Но вот добрались, наконец, до переправы при Фремилоде, находившейся милях в двух выше уэстберийской. Ввиду того, что эта переправа должна была отнять много времени, принц распорядился оставить на берегу арьергард, настолько сильный, что в случае надобности он мог бы отбить преследователей. Для этого пришлось использовать треть всего отряда. В той трети, которая следовала непосредственно за командирами, находились и холлимидские пленники. Все они, не исключая дам, были закутаны в длинные военные плащи с опущенными на лица капюшонами; это было сделано для того, чтобы скрыть их от взоров возможных встречных. Пленники сидели на лошадях, которыми сами и управляли, но были так стеснены по сторонам конвоирами, что у них не могло явиться и мысли о побеге.
Командовать арьергардом было поручено Реджинальду Тревору. Поместившись среди деревьев, спускавшихся с горных высот до самой реки, Тревор мог видеть приближение неприятеля с тыла, не будучи сам им замечен, и это давало ему некоторое преимущество. Он должен был сдерживать преследователей до последней возможности, не думая ни о себе, ни о своем отдыхе, во имя главной цели — благополучной переправы принца и Ленсфорда с пленниками. В случае же отсутствия погони арьергард мог переправляться сам по сигналу со стороны авангарда, когда тот окажется уже в безопасности на противоположном берегу.
Никто из офицеров принца Руперта не подходил более для охраны переправы, чем Реджинальд Тревор. Он отлично знал местность, примыкавшую к его родовым владениям, и отличался большим мужеством и стойкостью. Но, к несчастью принца, он не знал, что творится в душе и сердце этого офицера.
А сердце Реджинальда Тревора было в тревоге с самого отъезда из Бристоля. Капитан знал, куда и зачем едет принц, и это страшно мучило его. Не менее беспокоила его и необходимость рекомендовать этого принца той самой девушке, которую он сам, Реджинальд, не переставал любить и которую Руперт намеревался превратить в игрушку своей мимолетной прихоти. Теперь же вдобавок на него была возложена и обязанность помогать высокородному повесе вести эту девушку туда, где она могла лишиться чести и всех своих надежд на будущее.

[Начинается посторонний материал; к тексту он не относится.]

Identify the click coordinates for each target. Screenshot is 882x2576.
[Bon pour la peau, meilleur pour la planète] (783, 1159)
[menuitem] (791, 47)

Раньше очень испорченный в среде роялистов, которая была школой всяческого разврата, Реджинальд в последнее время словно переродился, став таким же, каким был в дни своего юношества в родительском доме. И это чудо свершила любовь к этой девушке. Неужели же он мог равнодушно присутствовать при ее позоре и даже быть участником и пособником в нанесении ей этого позора?
Стоя на своем посту и следя за переправой авангарда через разлив, он испытывал противоречивые чувства. В нем боролись две обязанности — обязанность честного человека и долг службы, и это приносило ему большие мучения.
Наконец, повинуясь голосу совести, превозмогшему голос службы, он выдвинул свой отряд прямо на берег, без всякого прикрытия, и отдал приказ держаться на месте и не открывать стрельбы без его команды. Потом он медленно отъехал один назад по только что пройденной дороге и, шагах в пятидесяти от места стоянки отряда, остановился. Этот маневр показался солдатам странным; но так как они не слыхали распоряжений принца и были твердо уверены в преданности своего капитана королю, то подумали, что он действует по каким-нибудь тактическим соображениям.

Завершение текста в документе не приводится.